According to Kasabian, Big Data analytics isn’t limited to Web 2.0 businesses or high-tech powerhouses. Rather, the opportunity for pervasive analytics and insights spans virtually all industries—from healthcare to transportation, from banking to manufacturing.
“With powerful analytics solutions, physicians can diagnose illnesses faster and create personalized treatment plans,” Kasabian explained. “Retailers can better understand buying behaviors to stock up on the products people are most likely to need. Car manufacturers can use predictive failure analysis to make repairs proactively—before customers find themselves stuck on the side of the road.”
As Kasabian confirms, Intel’s new Xeon processor E7 v3 family is designed to accelerate real-time analytics on enormous datasets with sizes of multi-terabyte and even petabyte-scale.
“With up to 20 percent more cores, threads, cache, and system bandwidth than previous-generation processors, the Intel Xeon processor E7 v3 family makes fast work of complex, high-volume transactions and queries,” he said. “In addition, we’ve added an expanded memory footprint to support in-memory analytics—one of the keys to gaining immediate insights from big data.”
According to Timothy Prickett Morgan of The Platform, Xeon E7 v3 processors are designed to work in the current Brickland server platforms, which debuted with the Ivy Bridge-EX Xeon E7 v2 processors back in February 2014. It should be noted that the Brickland platform also features Intel’s Jordan Creek scalable memory buffer chip.
“This memory chip and controller combination now supports DDR4 main memory, which clocks a little higher and yet burns a bit less power compared to DDR3 memory,” Morgan explained. “The memory controllers support the same three DIMMs per channel, and so a single socket supports up to 96 memory sticks and up to 12 TB of memory capacity using 64 GB memory modules.

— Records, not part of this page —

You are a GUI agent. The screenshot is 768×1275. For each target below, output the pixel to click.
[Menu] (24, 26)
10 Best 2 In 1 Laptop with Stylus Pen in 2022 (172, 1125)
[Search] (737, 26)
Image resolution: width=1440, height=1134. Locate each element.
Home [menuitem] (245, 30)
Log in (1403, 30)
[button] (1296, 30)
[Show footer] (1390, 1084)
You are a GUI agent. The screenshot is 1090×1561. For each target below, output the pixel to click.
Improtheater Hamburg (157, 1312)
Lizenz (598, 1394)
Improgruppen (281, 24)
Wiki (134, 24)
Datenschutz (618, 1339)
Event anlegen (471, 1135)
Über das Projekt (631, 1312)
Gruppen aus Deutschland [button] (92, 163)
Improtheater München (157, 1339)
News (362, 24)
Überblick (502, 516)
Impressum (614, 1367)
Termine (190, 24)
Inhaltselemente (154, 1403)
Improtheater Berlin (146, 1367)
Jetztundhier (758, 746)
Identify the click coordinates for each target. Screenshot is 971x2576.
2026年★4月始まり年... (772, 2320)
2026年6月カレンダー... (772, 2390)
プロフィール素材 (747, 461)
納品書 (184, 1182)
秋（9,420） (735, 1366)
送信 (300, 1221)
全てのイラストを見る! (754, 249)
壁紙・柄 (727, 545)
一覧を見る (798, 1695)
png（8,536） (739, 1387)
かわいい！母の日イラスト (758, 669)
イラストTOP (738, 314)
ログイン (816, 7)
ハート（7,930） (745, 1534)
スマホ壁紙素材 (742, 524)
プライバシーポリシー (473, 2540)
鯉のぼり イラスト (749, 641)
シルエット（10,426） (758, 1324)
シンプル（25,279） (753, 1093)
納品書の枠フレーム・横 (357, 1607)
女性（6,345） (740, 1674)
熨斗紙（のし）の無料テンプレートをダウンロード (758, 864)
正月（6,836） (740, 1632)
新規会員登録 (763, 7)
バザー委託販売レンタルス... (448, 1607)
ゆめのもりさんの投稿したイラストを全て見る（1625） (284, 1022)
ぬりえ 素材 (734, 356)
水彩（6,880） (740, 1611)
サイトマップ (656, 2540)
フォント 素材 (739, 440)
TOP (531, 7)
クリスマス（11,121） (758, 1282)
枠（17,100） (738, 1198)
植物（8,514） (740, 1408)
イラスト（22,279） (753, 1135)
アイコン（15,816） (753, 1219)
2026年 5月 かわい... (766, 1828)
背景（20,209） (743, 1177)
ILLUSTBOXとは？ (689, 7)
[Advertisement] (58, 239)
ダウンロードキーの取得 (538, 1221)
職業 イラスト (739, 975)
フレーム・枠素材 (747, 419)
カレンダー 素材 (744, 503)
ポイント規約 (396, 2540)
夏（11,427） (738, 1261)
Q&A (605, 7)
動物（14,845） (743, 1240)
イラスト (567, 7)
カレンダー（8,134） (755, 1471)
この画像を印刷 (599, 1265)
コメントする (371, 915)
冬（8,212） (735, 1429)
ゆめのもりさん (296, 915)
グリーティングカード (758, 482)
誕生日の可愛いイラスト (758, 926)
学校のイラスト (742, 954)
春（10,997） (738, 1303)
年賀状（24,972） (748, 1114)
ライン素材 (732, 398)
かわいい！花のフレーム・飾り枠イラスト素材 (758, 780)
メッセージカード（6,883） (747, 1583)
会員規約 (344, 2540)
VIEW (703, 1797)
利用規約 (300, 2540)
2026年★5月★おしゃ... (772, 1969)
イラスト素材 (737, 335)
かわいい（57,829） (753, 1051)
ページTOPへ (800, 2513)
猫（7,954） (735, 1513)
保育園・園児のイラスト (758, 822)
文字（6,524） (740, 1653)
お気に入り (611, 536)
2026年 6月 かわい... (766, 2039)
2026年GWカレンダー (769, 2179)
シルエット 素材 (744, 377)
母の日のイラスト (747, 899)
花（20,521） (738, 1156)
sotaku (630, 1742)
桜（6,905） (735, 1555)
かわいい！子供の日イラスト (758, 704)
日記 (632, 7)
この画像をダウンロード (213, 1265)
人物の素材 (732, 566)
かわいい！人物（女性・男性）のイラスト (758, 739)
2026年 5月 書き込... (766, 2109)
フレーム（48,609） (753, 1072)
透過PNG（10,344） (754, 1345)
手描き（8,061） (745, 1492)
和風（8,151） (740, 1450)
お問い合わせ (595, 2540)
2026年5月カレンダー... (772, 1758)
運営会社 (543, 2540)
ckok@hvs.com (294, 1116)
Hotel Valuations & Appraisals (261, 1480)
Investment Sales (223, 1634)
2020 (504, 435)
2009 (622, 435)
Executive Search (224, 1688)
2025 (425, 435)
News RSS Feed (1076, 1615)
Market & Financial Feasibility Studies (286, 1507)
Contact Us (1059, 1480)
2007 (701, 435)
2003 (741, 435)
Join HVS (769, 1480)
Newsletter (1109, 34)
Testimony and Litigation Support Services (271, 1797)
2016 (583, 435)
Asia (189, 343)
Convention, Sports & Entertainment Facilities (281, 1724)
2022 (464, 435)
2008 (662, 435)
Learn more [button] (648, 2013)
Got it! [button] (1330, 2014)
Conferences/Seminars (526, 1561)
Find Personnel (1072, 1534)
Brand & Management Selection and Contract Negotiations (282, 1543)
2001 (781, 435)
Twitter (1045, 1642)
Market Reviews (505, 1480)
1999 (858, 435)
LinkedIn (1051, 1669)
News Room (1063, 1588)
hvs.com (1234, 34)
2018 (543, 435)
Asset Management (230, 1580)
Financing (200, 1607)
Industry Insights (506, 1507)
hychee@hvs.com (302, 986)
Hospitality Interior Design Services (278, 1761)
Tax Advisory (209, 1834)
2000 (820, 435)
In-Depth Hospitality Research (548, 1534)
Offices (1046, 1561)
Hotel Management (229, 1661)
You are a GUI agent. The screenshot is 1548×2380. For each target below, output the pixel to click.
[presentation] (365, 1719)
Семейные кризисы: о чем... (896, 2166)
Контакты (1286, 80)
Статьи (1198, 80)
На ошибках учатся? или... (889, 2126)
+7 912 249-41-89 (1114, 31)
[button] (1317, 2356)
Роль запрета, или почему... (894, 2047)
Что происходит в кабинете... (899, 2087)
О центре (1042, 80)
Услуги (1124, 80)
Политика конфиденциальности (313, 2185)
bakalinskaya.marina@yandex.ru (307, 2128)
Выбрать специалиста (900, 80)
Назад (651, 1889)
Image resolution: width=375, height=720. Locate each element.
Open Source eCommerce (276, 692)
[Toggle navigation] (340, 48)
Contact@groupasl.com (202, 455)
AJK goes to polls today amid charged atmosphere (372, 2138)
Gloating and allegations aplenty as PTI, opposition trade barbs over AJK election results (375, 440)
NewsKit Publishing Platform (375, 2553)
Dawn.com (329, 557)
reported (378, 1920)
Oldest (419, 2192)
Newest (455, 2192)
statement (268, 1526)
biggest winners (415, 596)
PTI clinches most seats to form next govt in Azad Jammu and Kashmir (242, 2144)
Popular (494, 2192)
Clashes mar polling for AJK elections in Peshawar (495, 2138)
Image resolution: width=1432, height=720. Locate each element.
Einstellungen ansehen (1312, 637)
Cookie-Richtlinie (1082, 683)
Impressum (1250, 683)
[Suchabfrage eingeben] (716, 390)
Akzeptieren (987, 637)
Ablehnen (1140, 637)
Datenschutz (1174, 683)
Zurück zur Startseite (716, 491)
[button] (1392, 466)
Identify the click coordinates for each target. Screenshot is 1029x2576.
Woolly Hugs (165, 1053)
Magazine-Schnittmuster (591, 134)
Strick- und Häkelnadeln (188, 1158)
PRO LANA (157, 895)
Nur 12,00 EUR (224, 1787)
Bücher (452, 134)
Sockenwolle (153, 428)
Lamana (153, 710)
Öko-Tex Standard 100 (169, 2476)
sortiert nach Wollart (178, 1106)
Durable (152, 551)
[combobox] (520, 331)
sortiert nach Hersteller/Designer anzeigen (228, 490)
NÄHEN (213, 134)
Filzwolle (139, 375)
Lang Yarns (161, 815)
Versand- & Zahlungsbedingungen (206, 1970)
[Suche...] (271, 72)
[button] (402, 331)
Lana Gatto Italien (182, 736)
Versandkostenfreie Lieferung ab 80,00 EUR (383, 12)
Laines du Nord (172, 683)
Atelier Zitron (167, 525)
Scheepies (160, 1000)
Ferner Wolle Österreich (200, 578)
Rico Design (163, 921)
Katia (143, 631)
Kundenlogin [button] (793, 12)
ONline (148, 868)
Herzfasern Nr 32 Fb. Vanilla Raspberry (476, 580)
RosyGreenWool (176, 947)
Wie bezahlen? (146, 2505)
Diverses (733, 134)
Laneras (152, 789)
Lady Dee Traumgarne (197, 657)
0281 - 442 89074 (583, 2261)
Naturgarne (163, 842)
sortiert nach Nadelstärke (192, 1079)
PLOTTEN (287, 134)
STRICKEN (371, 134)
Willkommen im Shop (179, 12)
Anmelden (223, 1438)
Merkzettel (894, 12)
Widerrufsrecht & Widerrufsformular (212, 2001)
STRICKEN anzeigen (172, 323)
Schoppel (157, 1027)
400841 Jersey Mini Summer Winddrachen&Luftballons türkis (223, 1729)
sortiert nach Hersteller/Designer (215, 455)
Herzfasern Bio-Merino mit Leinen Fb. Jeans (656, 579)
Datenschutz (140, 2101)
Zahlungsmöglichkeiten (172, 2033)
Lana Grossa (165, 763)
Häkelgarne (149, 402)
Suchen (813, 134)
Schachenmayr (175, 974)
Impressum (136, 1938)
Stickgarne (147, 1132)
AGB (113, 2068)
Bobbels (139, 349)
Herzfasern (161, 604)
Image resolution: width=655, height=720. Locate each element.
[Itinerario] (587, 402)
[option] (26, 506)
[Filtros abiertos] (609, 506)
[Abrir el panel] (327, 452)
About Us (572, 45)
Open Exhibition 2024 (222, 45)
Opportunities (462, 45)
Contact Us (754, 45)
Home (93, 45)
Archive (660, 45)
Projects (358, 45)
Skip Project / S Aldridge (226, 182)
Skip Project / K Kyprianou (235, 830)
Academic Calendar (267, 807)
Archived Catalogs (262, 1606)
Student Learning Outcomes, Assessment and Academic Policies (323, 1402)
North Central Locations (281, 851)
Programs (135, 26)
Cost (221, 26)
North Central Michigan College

If customers were expecting a memory capacity boost with the Haswell-EX processors, they are not going to get it, but the memory does run faster if customers want to move to DDR4.”
As we’ve previously discussed on Rambus Press, DDR4 memory delivers a 40-50 percent increase in bandwidth, along with a 35 percent reduction in power consumption compared to DDR3 memory (currently in servers).
According to Frank Ferro, senior director of product management at Rambus, the industry will continue to innovate and look beyond the conventional DDR4 paradigm as mainstream adoption of the standard accelerates.
“At Rambus, our Beyond DDR4 demo silicon is already capable of hitting data transfer rates up to 6.4Gbps in a multi-rank, multi-DIMM configuration – while achieving 25% improvement in power efficiency.”
In practical terms, says Ferro, this means the memory interface is three times faster than current DIMMs topping out at 2.133Gbps – and two times the maximum speed specified for DDR4 at 3.2Gbps.
“New Xeon processors, coupled with increased memory bandwidth and capacity, go a long way in accelerating real-time analytics for enormous datasets comprising petabytes of information,” he concluded.